- On September 9, 2019
Pregnancy is a time in a women’s life when there is an increased need for many vitamins and minerals, particularly iron. Iron is an essential micronutrient necessary for the development of healthy red blood cells and to transport oxygen throughout the body. Additionally, iron is necessary for growth, development, cell function, and the synthesis of some hormones. During pregnancy, iron needs increase (recommendation of 27 mg/day) to support the increase in blood plasma associated with the growing baby and placenta, and for the physiological changes occurring in the mother. Due to these increased needs, pregnant women are at risk of developing iron deficiency anemia. Iron deficiency anemia during pregnancy increases the risk of maternal and infant mortality, preterm birth, and low birth weight infants. Effects of iron deficiency anemia include impaired cognitive function, immune function, work/exercise performance, and body temperature regulation. As a result, many doctors recommend a daily prenatal vitamin, which typically contains 30 mg of iron, therefore meeting the recommendations and reducing the risk of deficiency.
What about after the baby is born? Often times women will continue taking their prenatal vitamins thinking that there is no harm and that it is just like any other multivitamin. Unfortunately, there is often a great deal of conflicting recommendations coming from a variety of sources; internet, well-meaning family and friends, and even some doctors! Additionally, there is often confusion as to if prenatal vitamins are needed if you’re breastfeeding. In actuality, the amount of iron contained in prenatal vitamins is typically much higher than the needs of non-pregnant and breastfeeding women. The recommendations for non-pregnant adult females are set at 18 mg/day, and even less for breastfeeding women (10 mg/day).
So, what’s the big deal if I get some extra iron? Too much iron can become toxic with adverse health effects and risks when intake regularly exceeds recommendations. Extra iron from dietary sources is not usually a concern, as iron toxicity from dietary sources is rare, although there is a higher risk of over consuming iron through supplements and multivitamins (such as prenatal vitamins). Symptoms of toxicity include; abdominal pain, nausea, vomiting, constipation, or even organ failure and potentially death. Additionally, large amounts of supplemental iron (about 25 mg/day, less than what is in a typical prenatal vitamin) may impair zinc absorption.
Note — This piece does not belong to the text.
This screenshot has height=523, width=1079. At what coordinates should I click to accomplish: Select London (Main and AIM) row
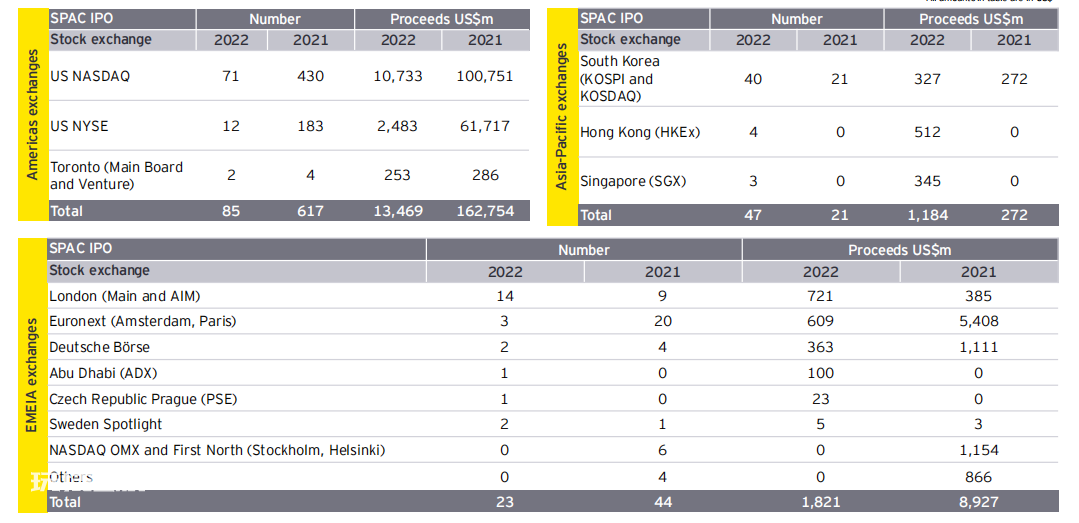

Zinc is an essential mineral that is important for immune function, wound healing, cell growth, development, and proper taste and smell. Zinc deficiency can lead to growth retardation, impaired immune function, delayed wound healing, hair loss, diarrhea, and taste abnormalities. Pregnant women and young children are at risk for zinc deficiency as zinc is essential for healthy growth and development during pregnancy and throughout puberty. Also, zinc needs for breastfeeding women are even higher than non-pregnant/non-breastfeeding women.
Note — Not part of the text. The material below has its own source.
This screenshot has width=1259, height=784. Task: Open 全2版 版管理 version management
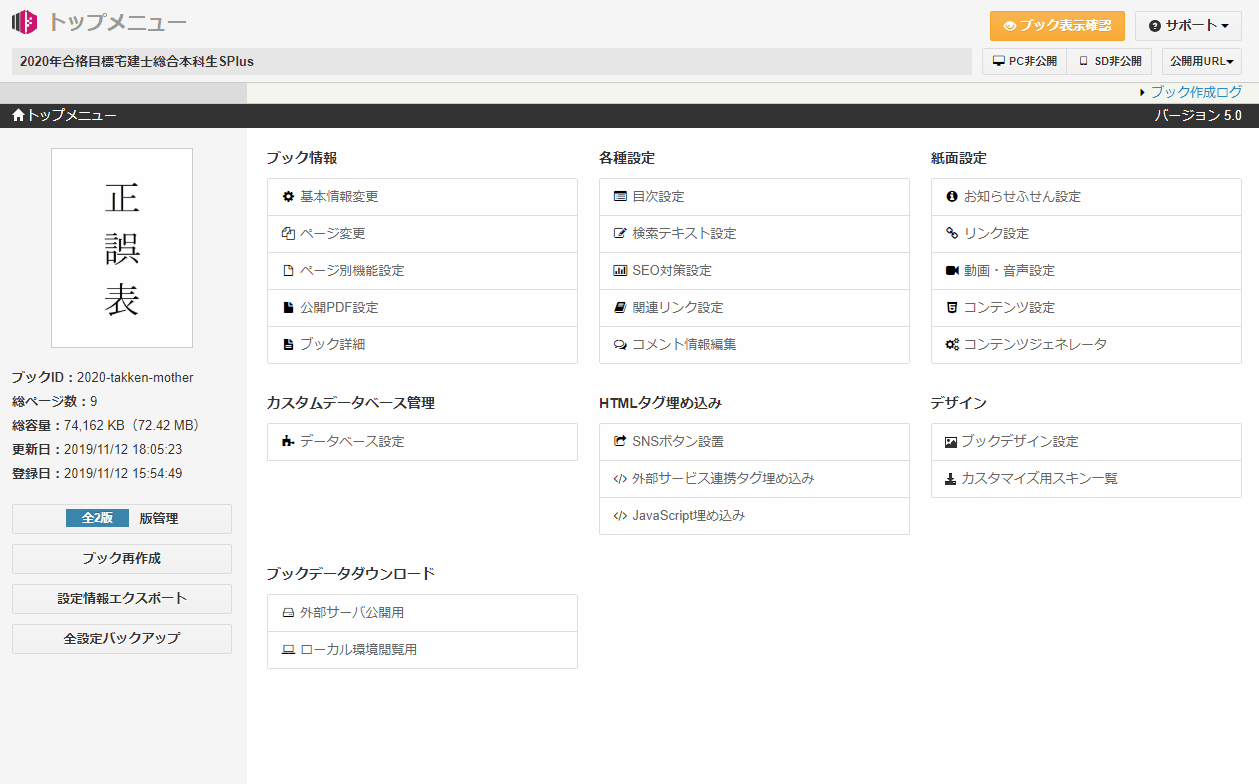pos(122,519)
As it turns out, it is possible to have too much of a good thing! Excessive iron intake after pregnancy, as with prenatal vitamins and other supplements, may not be needed, and in fact may be doing more harm to your body than good. It’s best to have your iron levels checked by your doctor if you feel that you may be at risk for deficiency to determine if there is a need for supplementation. In most cases though, a balanced diet with of lots of vegetables, fruits, whole grains, low-fat dairy (or alternatives), and lean proteins will meet your iron needs after pregnancy. As always, seek the advice of a Registered Dietitian for help with meeting your needs, if needed.
- Gernand AD. The upper level: examining the risk of excess micronutrient intake in pregnancy from antenatal supplements. Annals of the New York Academy of Sciences. 2019;1444(1):22-34.
- Gropper SS, Smith JL. Advanced Nutrition and Human Metabolism. 7th
ed. Boston, MA: Cengage; 2018.
- Office of Dietary Supplements. Iron: Fact Sheet for Health Professionals. National Institutes of Health Office of Dietary Supplements Website. https://ods.od.nih.gov/factsheets/Iron-HealthProfessional/. Updated July 9, 2019. Accessed August 11, 2019.
- Office of Dietary Supplements. Zinc: Fact Sheet for Health Professionals. National Institutes of Health Office of Dietary Supplements Website. https://ods.od.nih.gov/factsheets/Zinc-HealthProfessional/#en9. Updated July 10, 2019. Accessed August 11, 2019.
- Trumbo P, Yates AA, Schlicker S, Poos M. Dietary reference intakes: vitamin A, vitamin K, arsenic, boron, chromium, copper, iodine, iron, manganese, molybdenum, nickel, silicon, vanadium, and zinc. Journal of the American Dietetic Association. 2001;101(3):294-301.